Adult patients with cystic fibrosis want to travel whatever the level of their disease severity, but they are undoubtedly at greater risk than most patients with lung disease. There are additional specific risk factors causing a reduction in arterial Pao 2 other than an inspired oxygen concentration of 15%. Travellers with cystic fibrosis have chronic pulmonary sepsis which can be exacerbated by the development of viral infections acquired on either the outgoing or return flight. Dehydration is a well recognised complication of flying and further dries secretions in cystic fibrosis. A significant number of travellers with cystic fibrosis will have diabetes, and a holiday which consists of sun, alcohol, partying, and dehydration puts them at greater risk on the return flight. Self-care, an essential component of their disease management, is usually totally neglected until the holiday is over!

How can we reduce the risk of air flight for subjects with cystic fibrosis? The small number of peer reviewed publications suggests that this is a wonderful area for clinical research, while we are currently dependent upon making difficult decisions about fitness to fly with no guidelines in a very compromised group of patients and at the same time filling out travel insurance forms with a song and a prayer that we have got it right. On our adult cystic fibrosis unit we recommend inflight oxygen when the Pao 2 falls below 6.6 kPa during a simulated flight oxygen test. This recommendation is currently accepted for safety reasons.10 ,11 We also observe the reduction in Paco 2 as an indicator of how hard the patient is breathing to maintain adequate levels of Po 2. If oxygen is required it is absolutely crucial that the patient uses an airline which allows inflight oxygen. They may have to pay for their own oxygen which can increase the cost of what was initially a cheap holiday. Some airlines refuse to allow inflight oxygen usage, as some patients have discovered to their personal cost when having to rebook on an alternative airline.

A holiday for a subject with cystic fibrosis is about a great deal more than flying and arriving.
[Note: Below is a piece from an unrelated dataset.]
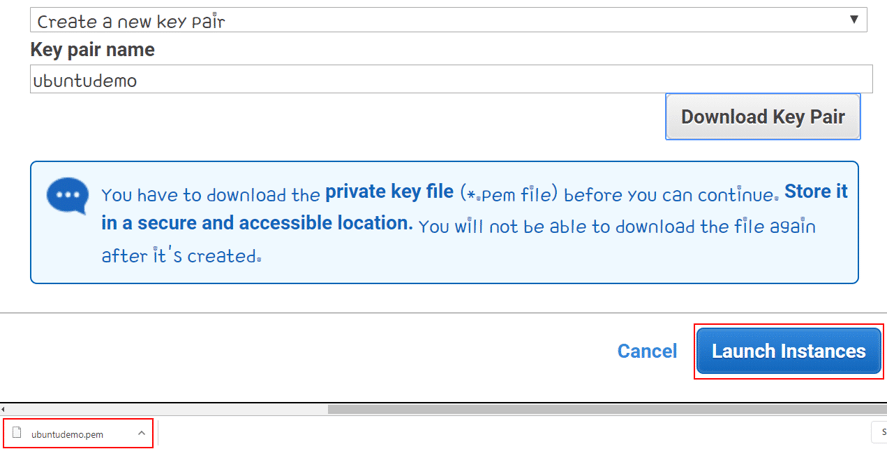Click 'Store it in a secure and accessible location' text

click(x=474, y=207)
Even with careful planning things can go unexpectedly wrong in a distant land with no cystic fibrosis centre and, on their return, patients with cystic fibrosis will often need additional treatment.12 For patients with cystic fibrosis a holiday abroad requires careful preparation; at the very least, each patient should know whether they require inflight oxygen, have a fitness to fly letter from the consultant, a letter detailing their current medical condition and medication, and a treatment protocol for the usual emergencies if the patient presents to a hospital which has little experience of cystic fibrosis.